Task directions — Reproduce verbatim the span of the records below that opens with the line containing "Image resolution: width=1003, height=2576." and closes with the line containing "Aktualności (741, 2304)", including both of those lines.

Information shown —

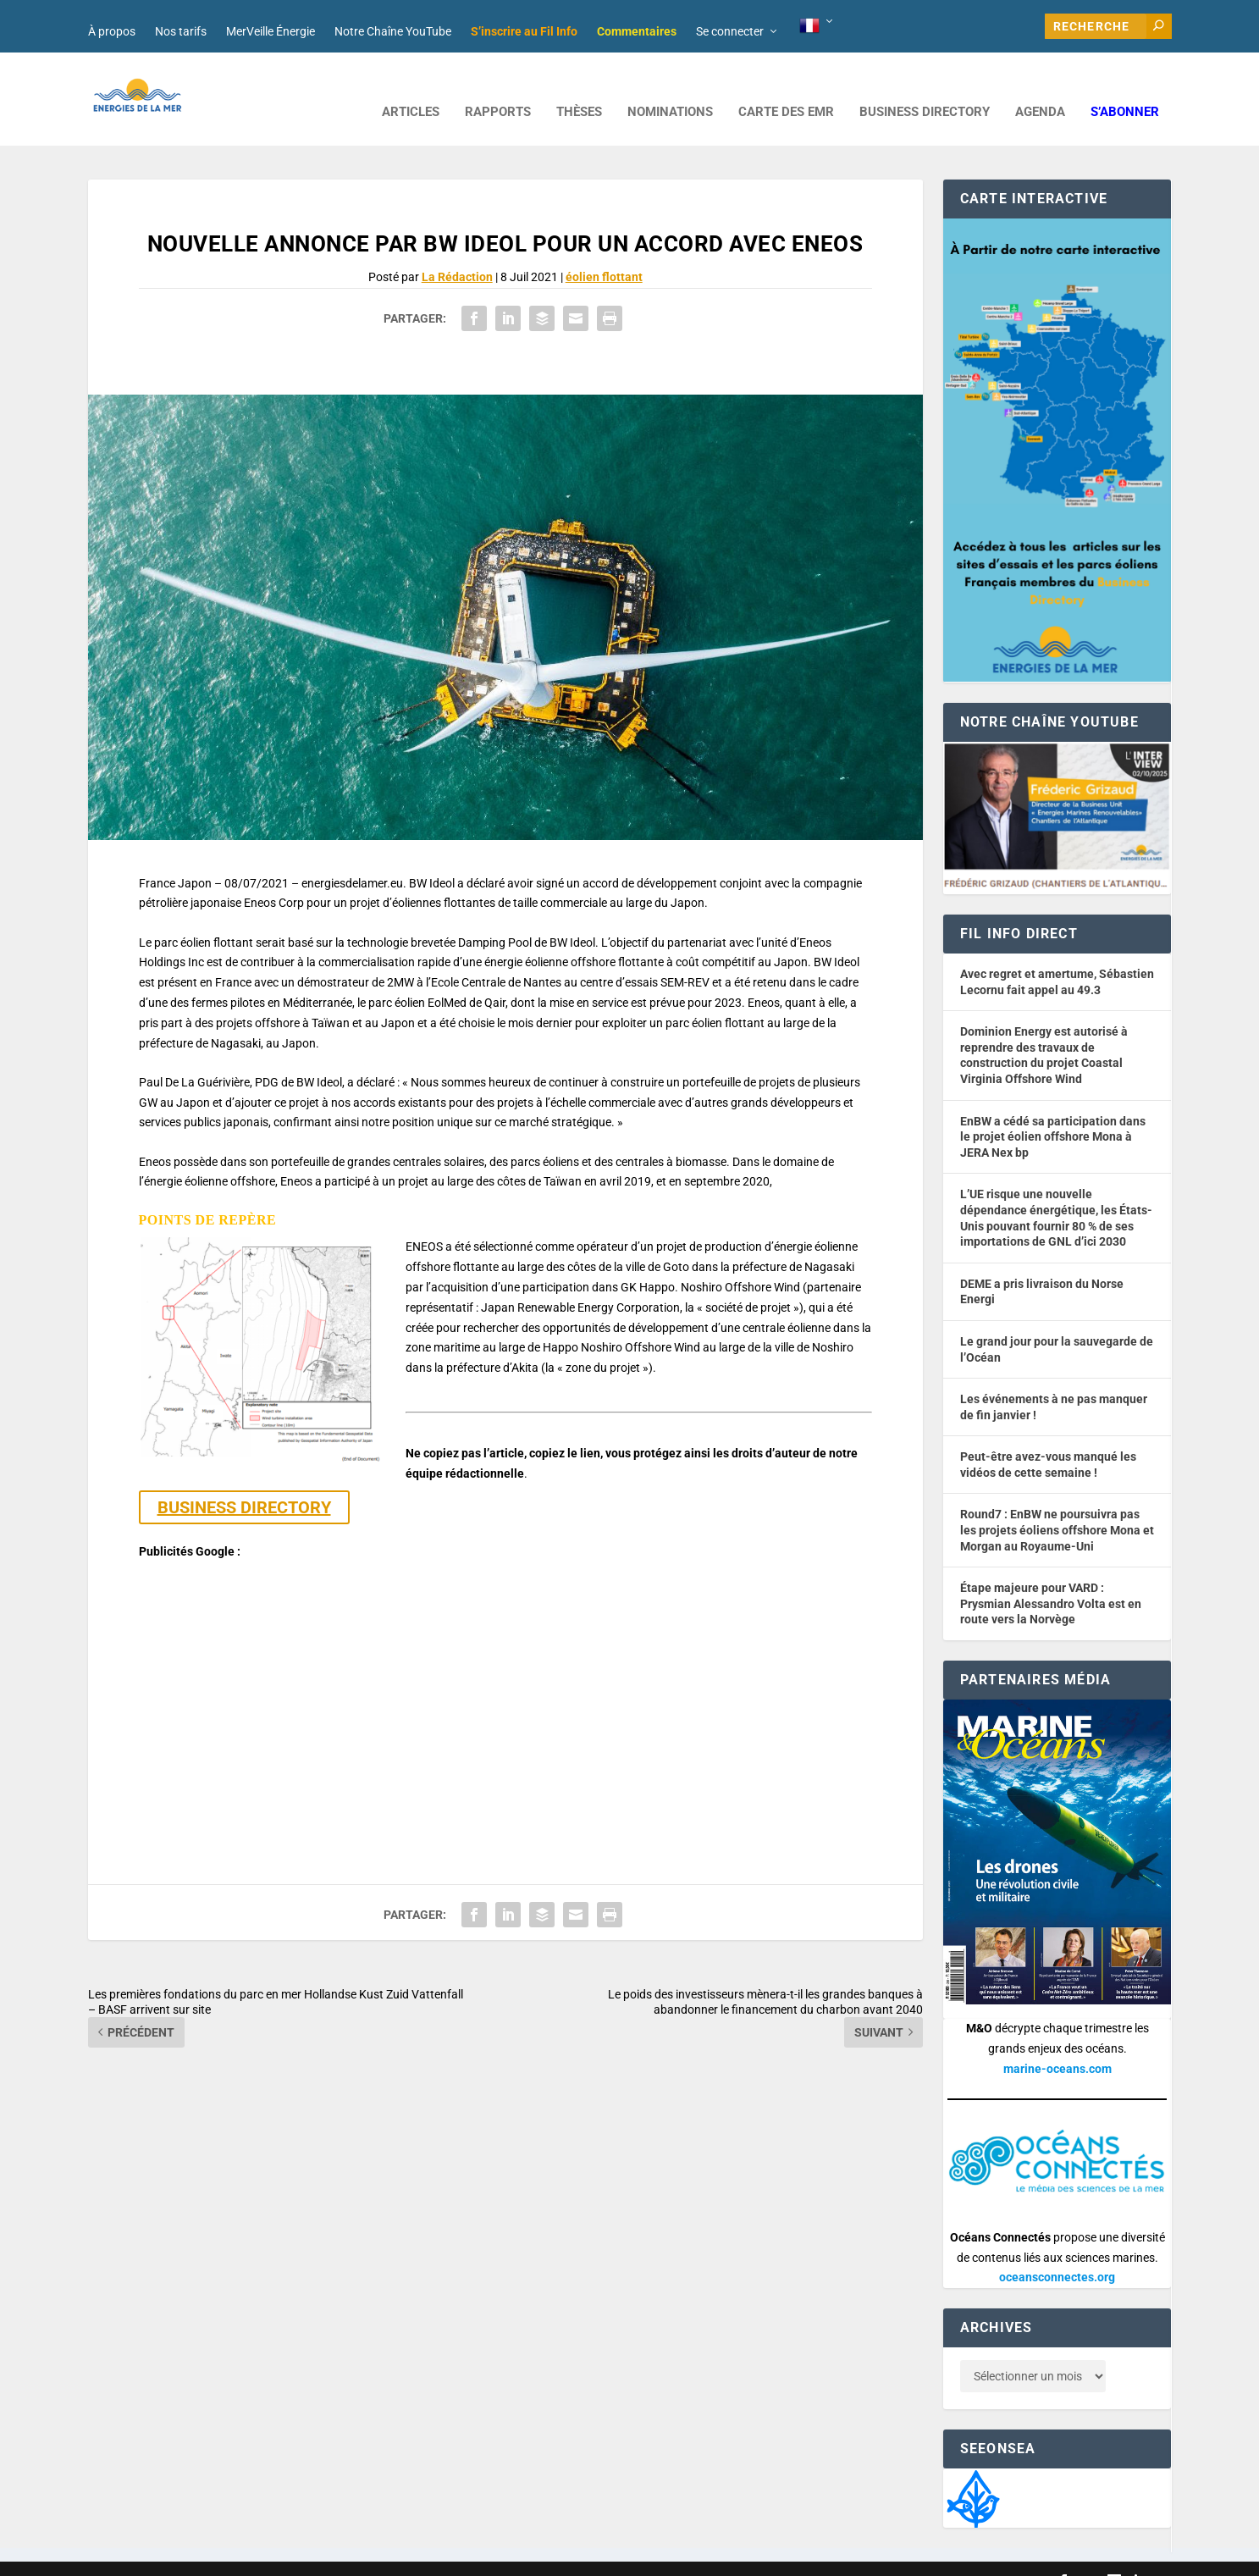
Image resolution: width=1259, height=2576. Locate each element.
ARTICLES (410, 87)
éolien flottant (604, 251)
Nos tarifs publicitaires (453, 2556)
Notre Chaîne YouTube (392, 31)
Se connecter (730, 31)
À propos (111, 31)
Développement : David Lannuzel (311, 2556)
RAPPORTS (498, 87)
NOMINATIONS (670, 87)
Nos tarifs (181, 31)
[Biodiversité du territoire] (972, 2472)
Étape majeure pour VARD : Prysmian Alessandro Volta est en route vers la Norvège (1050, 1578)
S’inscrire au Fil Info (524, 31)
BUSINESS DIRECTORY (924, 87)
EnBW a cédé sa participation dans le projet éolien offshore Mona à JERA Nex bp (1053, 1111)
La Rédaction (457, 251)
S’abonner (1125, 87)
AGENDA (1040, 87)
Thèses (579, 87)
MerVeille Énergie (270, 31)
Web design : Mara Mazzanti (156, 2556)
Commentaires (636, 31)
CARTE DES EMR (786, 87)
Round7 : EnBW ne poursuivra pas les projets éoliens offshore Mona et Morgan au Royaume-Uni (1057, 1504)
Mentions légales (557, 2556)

--

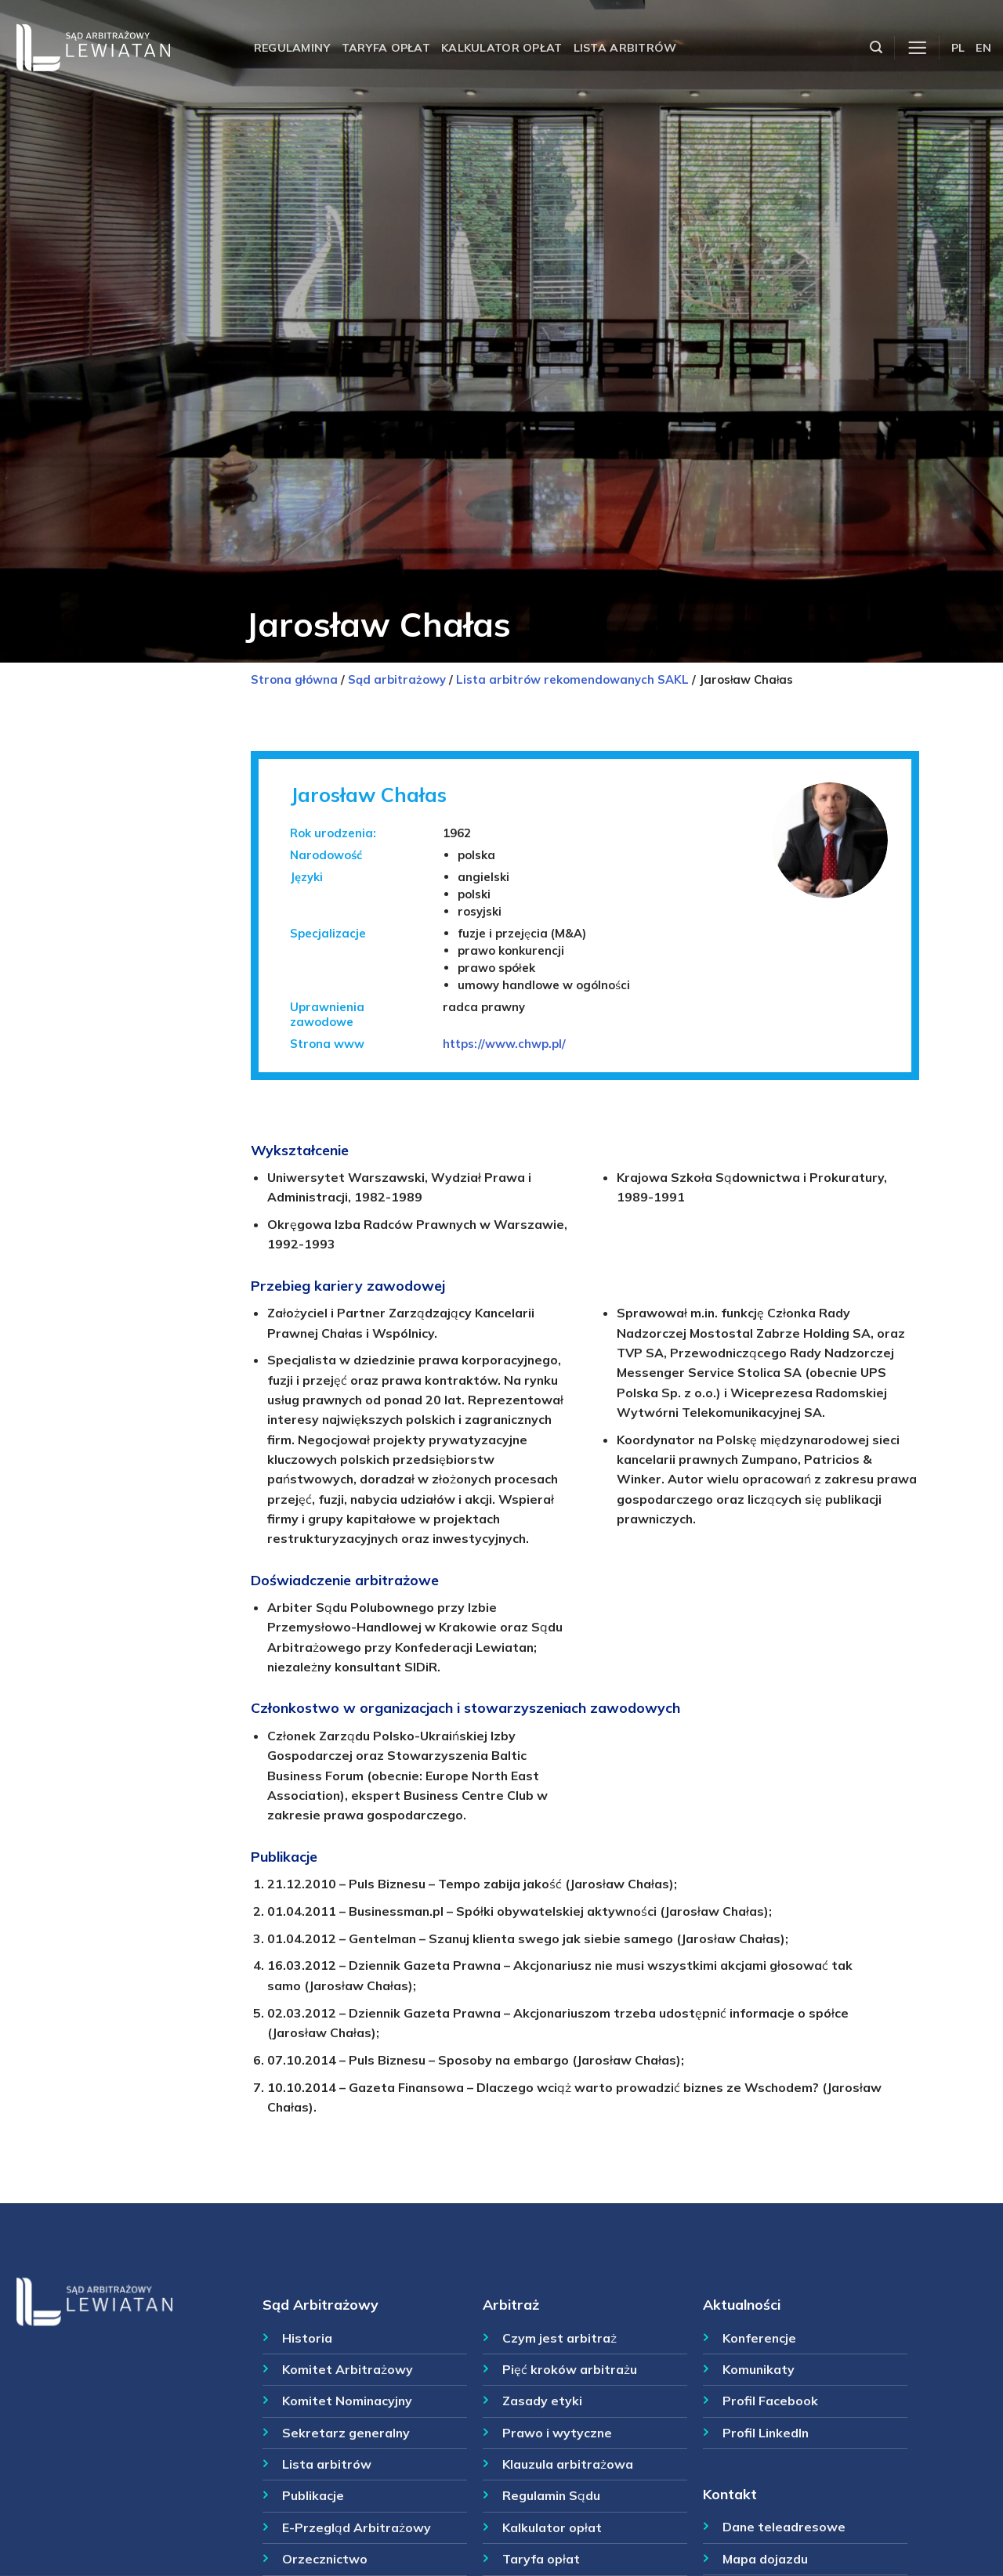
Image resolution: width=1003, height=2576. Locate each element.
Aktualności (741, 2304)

--

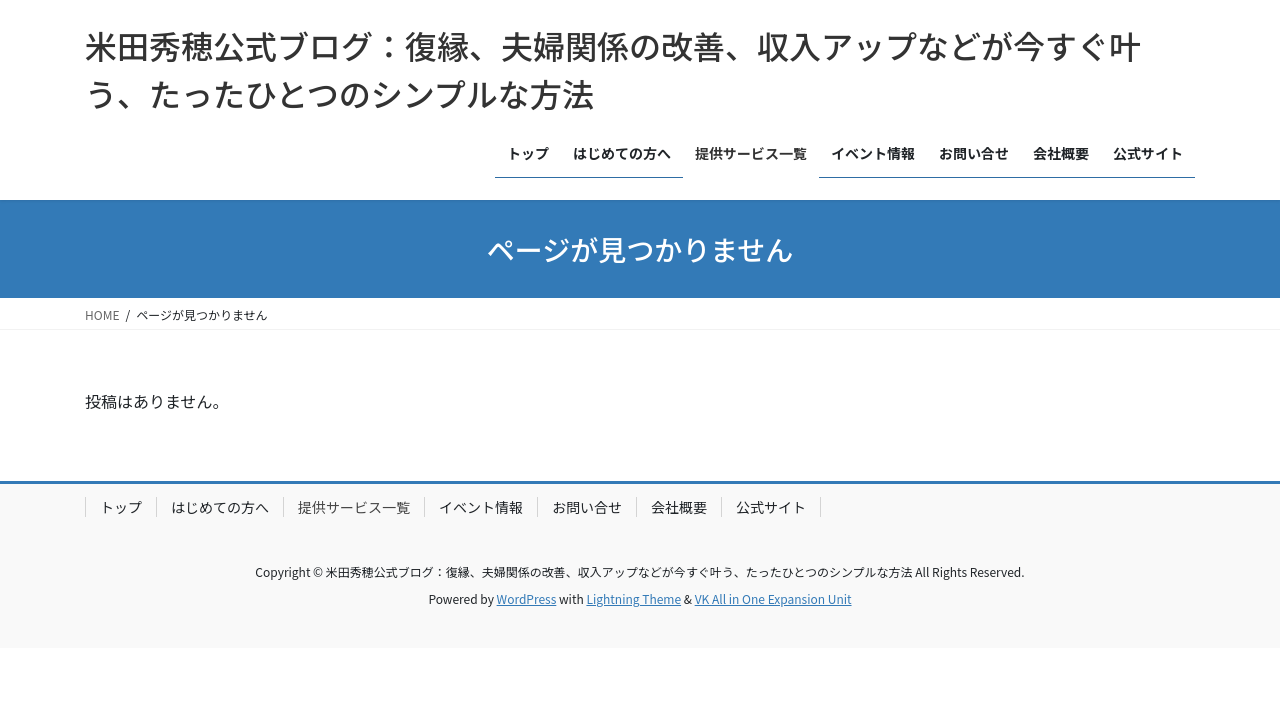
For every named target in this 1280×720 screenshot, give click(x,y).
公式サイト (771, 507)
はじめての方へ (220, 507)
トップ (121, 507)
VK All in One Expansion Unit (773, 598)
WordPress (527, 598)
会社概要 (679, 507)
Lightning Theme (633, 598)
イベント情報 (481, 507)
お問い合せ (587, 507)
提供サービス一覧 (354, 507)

Result for this task —
Image resolution: width=1003, height=2576. Locate each element.
Aktualności (741, 2304)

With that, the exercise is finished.